08 abr Diário do isolamento 3
(quarta-feira, 08 de abril)
Ontem à noite, depois das dez horas, olhei a Estrada do Encanamento de nossa varanda. Deserta de pessoas e veículos, parecia convidar-me a descer e andar por ela. Às onze seria o plenilúnio. Soprava um vento agradável, quase frio. Ponderei se valia a pena quebrar o isolamento, caminhar um pouco e sentir a cidade. A Encanamento foi uma das primeiras ruas que percorri ao chegar ao Recife, em 1969. A lembrança me ajudou a decidir. Transpus o portão como o fugitivo de uma cela.
“Acordo fora de mim: como fora nada eu via, ficava dentro de mim como vida apodrecida. Acordar não é de dentro, acordar é ter saída”. Lembrei os versos do Auto do Frade, de João Cabral. Que atordoamento, que júbilo! Como conheço bem e amo essa cidade, que me acolheu há mais de 50 anos. Nunca me senti refém dela, nem tive medo de percorrê-la a pé, qualquer hora do dia ou da noite. No Carnaval, vou do Cais da Alfândega, ao Pátio de São Pedro. De lá, por becos e ruelas cheirando a mijo, ganho o Pátio do Terço, onde maracatus celebram tambores silenciosos. Sozinho, a pé, sozinho. Gente que conheço e desconheço me para, me cumprimenta e abraça, pede para fazer selfies, subir em pardieiros escuros, de onde me apresentam a cidade que é sempre nova.
Foram vinte e um dias separado das ruas. Agora, tenho apenas uma rua, umazinha, gasta de tanto eu ver e conhecer. Mas como parece nova e limpa, os sons das televisões, as vozes escapando dos prédios. Homens quase despidos movimentam-se por salas e varandas, mulheres estendem roupas nos varais. O vento insiste em me cativar, me afaga, traz cheiros. Não há mangas nas mangueiras altas, acabou a safra. As castanholeiras soltam as castanhas, os corações de negro. Não há pitangas nas pitangueiras, nem ubaias nos pés de ubaia, nem sapotis, nem acerolas. Quando as árvores safrejam, os passeios me alimentam de alegria e frutas. Volto para casa saciado.

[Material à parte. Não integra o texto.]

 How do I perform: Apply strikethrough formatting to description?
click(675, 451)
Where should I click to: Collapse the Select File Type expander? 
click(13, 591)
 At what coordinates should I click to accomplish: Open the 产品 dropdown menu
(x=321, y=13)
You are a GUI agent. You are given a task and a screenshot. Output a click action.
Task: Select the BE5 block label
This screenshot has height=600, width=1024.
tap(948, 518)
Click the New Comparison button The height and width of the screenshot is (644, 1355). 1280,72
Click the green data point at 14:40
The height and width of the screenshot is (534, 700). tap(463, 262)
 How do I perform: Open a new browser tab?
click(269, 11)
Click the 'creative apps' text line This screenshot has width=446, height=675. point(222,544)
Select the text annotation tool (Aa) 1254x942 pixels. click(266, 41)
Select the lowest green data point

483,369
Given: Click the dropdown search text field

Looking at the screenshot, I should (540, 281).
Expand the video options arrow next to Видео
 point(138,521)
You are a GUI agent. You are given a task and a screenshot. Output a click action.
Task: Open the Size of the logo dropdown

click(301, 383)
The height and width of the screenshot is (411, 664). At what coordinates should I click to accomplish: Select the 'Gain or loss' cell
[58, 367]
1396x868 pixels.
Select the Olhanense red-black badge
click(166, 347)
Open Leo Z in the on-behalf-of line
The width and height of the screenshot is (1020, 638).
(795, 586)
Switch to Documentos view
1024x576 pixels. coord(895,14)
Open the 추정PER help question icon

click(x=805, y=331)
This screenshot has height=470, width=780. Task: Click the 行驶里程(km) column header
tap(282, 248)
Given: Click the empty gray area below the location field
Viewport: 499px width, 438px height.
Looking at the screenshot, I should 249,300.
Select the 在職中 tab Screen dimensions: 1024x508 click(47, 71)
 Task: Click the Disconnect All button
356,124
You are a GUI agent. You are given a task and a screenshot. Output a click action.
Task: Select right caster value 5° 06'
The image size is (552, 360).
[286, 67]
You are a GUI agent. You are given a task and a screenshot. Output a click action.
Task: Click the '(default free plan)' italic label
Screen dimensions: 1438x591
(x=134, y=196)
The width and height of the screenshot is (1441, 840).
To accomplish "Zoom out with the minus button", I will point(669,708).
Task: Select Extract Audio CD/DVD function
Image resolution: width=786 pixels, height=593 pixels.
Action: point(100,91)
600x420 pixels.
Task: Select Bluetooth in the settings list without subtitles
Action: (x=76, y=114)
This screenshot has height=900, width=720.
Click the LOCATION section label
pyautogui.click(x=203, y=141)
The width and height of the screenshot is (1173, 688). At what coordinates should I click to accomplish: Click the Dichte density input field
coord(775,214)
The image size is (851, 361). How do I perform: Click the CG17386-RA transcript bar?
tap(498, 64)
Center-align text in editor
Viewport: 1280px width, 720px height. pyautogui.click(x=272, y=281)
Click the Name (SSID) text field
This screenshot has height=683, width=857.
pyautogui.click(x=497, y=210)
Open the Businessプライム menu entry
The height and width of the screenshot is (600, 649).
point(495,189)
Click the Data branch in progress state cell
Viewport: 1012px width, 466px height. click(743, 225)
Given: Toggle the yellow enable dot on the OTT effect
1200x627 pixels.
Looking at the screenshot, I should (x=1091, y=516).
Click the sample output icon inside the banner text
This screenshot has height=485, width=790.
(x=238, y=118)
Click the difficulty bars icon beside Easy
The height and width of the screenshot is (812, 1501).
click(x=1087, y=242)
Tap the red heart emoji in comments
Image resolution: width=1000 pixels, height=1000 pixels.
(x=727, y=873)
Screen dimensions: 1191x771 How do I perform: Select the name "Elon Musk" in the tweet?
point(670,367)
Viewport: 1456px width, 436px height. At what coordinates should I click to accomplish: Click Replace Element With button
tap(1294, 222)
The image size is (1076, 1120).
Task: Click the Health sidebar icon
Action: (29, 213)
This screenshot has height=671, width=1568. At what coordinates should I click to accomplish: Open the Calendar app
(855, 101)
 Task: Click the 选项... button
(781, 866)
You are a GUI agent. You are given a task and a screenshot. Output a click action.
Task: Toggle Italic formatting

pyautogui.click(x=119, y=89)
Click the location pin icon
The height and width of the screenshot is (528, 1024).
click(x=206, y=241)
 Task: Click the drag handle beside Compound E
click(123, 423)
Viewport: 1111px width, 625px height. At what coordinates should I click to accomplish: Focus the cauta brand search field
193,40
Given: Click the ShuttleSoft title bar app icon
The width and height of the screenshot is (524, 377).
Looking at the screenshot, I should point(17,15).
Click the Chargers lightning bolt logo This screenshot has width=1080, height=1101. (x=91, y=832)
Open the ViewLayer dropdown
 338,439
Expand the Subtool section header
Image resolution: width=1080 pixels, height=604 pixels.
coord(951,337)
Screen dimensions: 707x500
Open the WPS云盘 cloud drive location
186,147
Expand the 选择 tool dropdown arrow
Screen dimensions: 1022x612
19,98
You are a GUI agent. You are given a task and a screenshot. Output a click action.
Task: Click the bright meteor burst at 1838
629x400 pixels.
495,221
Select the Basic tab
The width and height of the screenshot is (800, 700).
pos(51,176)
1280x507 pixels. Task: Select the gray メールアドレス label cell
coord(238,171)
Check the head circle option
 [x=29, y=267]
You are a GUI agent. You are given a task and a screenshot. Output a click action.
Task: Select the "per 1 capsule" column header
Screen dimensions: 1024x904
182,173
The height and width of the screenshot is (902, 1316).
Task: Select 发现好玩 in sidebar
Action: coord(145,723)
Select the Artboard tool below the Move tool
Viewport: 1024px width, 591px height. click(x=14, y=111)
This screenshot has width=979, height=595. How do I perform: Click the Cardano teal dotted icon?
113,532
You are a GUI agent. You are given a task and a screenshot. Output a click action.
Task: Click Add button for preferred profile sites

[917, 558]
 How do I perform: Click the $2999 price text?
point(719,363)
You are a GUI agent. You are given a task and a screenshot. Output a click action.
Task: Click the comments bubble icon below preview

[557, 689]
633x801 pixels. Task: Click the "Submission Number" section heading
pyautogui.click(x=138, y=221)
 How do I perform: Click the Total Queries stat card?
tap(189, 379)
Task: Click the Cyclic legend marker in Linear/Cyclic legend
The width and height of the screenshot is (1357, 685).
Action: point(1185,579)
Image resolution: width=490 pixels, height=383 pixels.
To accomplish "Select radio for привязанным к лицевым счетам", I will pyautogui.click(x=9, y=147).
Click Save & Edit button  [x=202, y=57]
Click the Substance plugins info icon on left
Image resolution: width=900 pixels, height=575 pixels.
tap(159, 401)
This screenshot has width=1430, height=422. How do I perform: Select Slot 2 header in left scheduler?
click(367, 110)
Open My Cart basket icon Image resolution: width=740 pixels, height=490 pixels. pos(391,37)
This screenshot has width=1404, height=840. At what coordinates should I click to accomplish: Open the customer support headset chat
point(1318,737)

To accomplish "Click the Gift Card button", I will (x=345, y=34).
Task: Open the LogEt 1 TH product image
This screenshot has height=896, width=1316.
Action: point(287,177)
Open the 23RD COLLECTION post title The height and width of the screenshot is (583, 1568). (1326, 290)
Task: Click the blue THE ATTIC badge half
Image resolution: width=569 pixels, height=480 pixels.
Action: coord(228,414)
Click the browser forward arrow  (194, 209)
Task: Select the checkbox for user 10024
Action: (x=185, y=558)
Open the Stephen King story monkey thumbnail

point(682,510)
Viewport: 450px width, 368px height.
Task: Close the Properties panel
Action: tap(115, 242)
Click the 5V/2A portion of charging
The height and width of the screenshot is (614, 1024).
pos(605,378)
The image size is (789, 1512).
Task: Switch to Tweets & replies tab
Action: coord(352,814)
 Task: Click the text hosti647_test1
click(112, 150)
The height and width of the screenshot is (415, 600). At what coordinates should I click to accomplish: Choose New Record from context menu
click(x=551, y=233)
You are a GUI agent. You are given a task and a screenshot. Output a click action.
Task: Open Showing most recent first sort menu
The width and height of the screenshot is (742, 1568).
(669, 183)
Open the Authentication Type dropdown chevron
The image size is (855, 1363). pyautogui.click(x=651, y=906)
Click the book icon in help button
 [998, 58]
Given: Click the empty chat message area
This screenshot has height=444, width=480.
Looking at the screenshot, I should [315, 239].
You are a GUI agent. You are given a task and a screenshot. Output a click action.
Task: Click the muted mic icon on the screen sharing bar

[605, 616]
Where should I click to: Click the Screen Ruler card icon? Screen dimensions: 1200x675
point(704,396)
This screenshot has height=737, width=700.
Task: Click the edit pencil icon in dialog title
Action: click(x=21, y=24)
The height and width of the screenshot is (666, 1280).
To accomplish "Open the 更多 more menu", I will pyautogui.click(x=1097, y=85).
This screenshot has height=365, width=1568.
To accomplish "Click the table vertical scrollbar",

Quero ver tudo, matar a fome dos olhos. “Como estou vendo melhor essa grade, essa cornija, o azulejo mal lavado, a varanda retorcida! Parece que melhor vejo, que levo lentes na vista; se antes, tudo isso mil vi, as coisas estão mais nítidas”. É a fala do Frei Caneca, em seu caminho da prisão ao Forte das Cinco Pontas, onde será executado. Mas é de júbilo minha lembrança, de quem mesmo retornando à cela, traz a alma alimentada.